On June 9th, 2022 from 12:15 UTC through 18:25 UTC, a temporary failure of a downstream communications provider caused delays in delivery of specific PagerDuty emails. In the US and EU service regions, administrative emails for password resets, user invitations, and responder readiness reports were affected. EU service region status update emails were also affected.

Email notifications for all other types (incident notifications, responder requests, on-call handoff), and all other channels, including Push, SMS and Voice were unaffected by this incident.

What Happened

On June 9th, 2022 at 13:24 UTC, PagerDuty internal monitoring systems alerted that one of our downstream communication providers’ service was failing to accept and send outbound administrative emails and status update emails to a handful of recipients. The downstream communications provider was able to re-establish our connections with them at 13:48 UTC, and our systems were able to automatically retry requests that previously failed. It took a while longer for the communications provider to recover from the backlog of email requests that had built up during the earlier downtime. Newer email notifications were prioritized for delivery and were sent in real-time as of 15:30 UTC. Full recovery of all systems (including the backlog of requests) completed at 18:25 UTC.

What We Are Doing About This

Following this incident, our teams conducted a thorough investigation to discover ways of mitigating this issue both at the technical and organizational level. We had good monitoring in place to catch this issue, but we have identified gaps and potential areas of improvement and are actively addressing those concerns. We will be revisiting our retry and availability strategy for all outbound notifications in order to ensure that you get your message when you need it most.

We sincerely apologize for the delayed notifications you or your teams experienced. We understand how vital our platform is for our customers. As always, we stand by our commitment to providing the most reliable and resilient platform in the industry. If you have any questions, please reach out to support@pagerduty.com.
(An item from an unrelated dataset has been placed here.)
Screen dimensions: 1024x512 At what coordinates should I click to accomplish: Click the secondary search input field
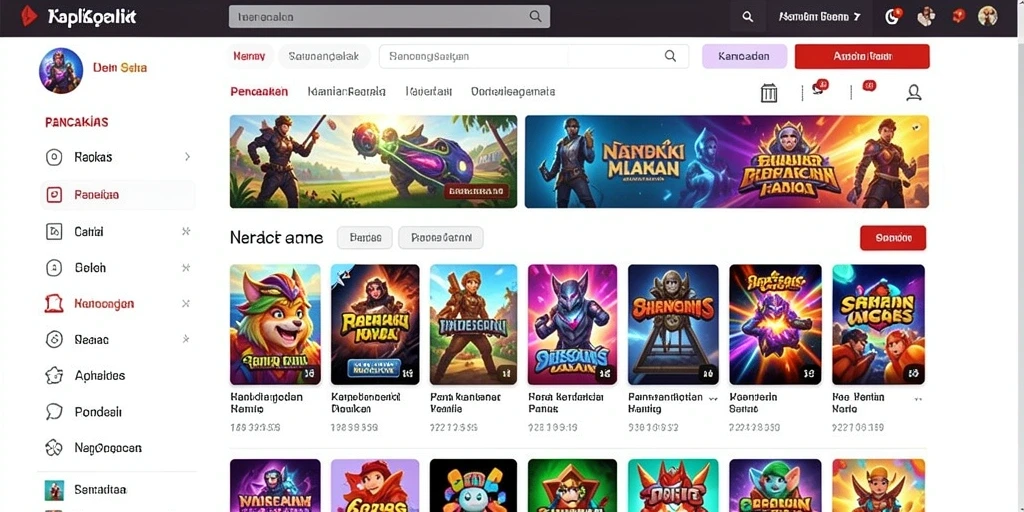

Posted Jun 17, 2022 - 21:01 UTC

Resolved
We have now fully recovered, and outbound emails are being delivered as normal. Please reach out to support@pagerduty.com if you have any questions.
Posted Jun 09, 2022 - 16:14 UTC
Monitoring
We are seeing improvement with outbound email deliverability. We will update further once we know more information
Posted Jun 09, 2022 - 15:05 UTC
Update
We are continuing to investigate email outbound deliverability issues. The emails affected are administrative emails such as password resets (both regions), invitation emails (both regions), on-call readiness report emails, email status updates (EU only). PagerDuty incident notification emails are not being affected.

We are seeing intermittent success of outbound emails. We will update as as we learn more in due course.
Posted Jun 09, 2022 - 14:47 UTC
Update
We are continuing to investigate email deliverability issues and will update in due course. Incident email notifications are not affected.
Posted Jun 09, 2022 - 14:05 UTC
Investigating
Email deliverability is impacted right now, and we are investigating and will update again soon. Incident notifications are not affected at this time
Posted Jun 09, 2022 - 13:40 UTC
This incident affected: Notification Delivery (Notification Delivery (US), Notification Delivery (EU)).